--- Assignment ---
For the entries that follow, restate word for word the line containing "You are a GUI", the line containing "Javier Milei (230, 8)", and every line that lies between them.

--- Material provided ---
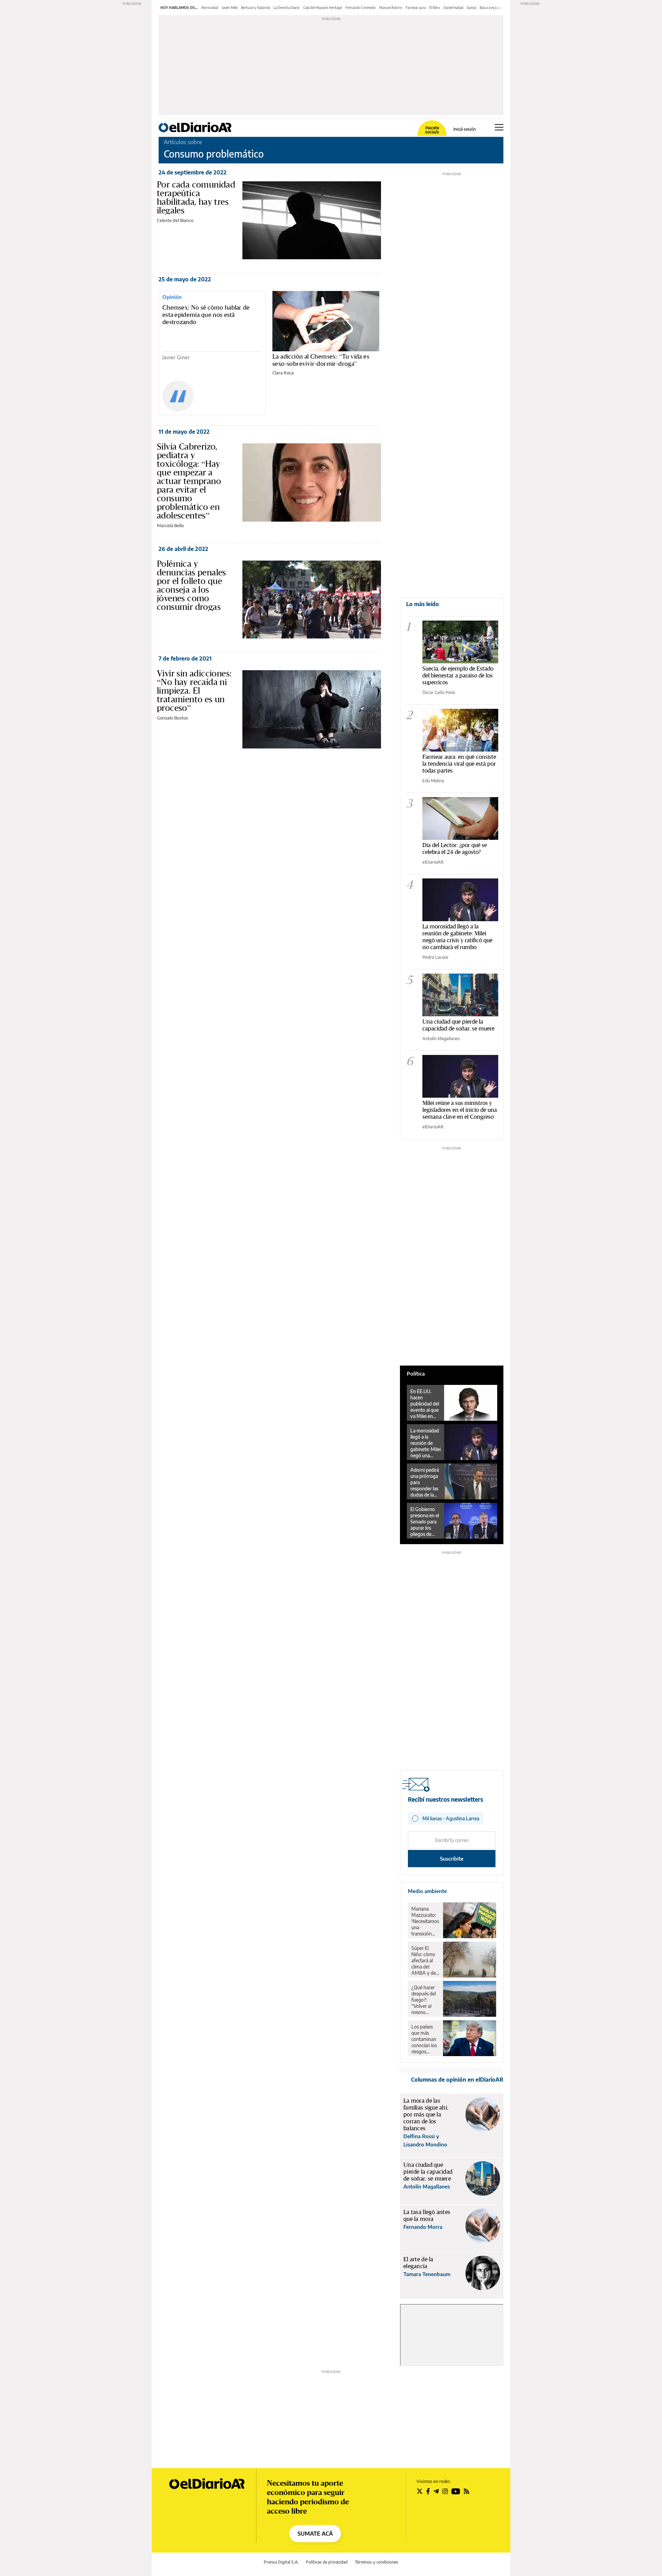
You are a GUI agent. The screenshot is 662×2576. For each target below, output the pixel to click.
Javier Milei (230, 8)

---

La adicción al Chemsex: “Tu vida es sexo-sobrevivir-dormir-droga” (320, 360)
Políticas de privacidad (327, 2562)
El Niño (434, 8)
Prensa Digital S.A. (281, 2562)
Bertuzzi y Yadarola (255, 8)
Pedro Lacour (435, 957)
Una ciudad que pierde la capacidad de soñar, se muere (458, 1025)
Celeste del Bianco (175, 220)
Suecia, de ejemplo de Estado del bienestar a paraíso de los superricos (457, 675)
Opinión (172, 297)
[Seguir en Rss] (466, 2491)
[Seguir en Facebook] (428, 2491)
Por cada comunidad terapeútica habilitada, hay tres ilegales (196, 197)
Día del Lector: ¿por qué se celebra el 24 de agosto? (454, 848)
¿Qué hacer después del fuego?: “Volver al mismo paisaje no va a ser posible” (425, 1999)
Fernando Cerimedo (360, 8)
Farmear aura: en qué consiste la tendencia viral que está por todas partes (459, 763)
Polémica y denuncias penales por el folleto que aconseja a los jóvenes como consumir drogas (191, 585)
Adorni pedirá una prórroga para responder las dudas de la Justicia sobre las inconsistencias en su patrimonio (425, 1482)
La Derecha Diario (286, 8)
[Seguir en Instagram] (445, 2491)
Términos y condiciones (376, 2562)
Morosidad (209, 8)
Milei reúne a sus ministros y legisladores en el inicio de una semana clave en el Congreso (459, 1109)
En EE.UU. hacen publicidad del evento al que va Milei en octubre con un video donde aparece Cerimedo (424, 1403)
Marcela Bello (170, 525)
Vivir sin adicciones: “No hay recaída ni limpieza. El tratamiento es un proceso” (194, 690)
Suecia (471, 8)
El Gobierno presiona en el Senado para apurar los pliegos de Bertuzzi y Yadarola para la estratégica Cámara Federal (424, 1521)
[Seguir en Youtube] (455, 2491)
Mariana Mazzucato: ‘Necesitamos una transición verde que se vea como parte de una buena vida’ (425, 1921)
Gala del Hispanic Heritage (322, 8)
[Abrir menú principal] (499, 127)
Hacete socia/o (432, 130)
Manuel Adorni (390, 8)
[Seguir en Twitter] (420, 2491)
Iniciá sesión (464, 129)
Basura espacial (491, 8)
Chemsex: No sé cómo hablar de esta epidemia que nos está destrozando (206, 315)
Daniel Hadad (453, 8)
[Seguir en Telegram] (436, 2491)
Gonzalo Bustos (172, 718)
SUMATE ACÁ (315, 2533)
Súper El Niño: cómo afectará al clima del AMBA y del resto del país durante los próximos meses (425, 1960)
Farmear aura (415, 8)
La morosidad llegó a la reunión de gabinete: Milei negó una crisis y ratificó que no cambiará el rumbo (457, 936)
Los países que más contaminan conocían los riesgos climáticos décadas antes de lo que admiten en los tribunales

--- Response for this exercise ---
You are a GUI agent. The screenshot is 662×2576. For each target below, output the pixel to click.
Javier Milei (230, 8)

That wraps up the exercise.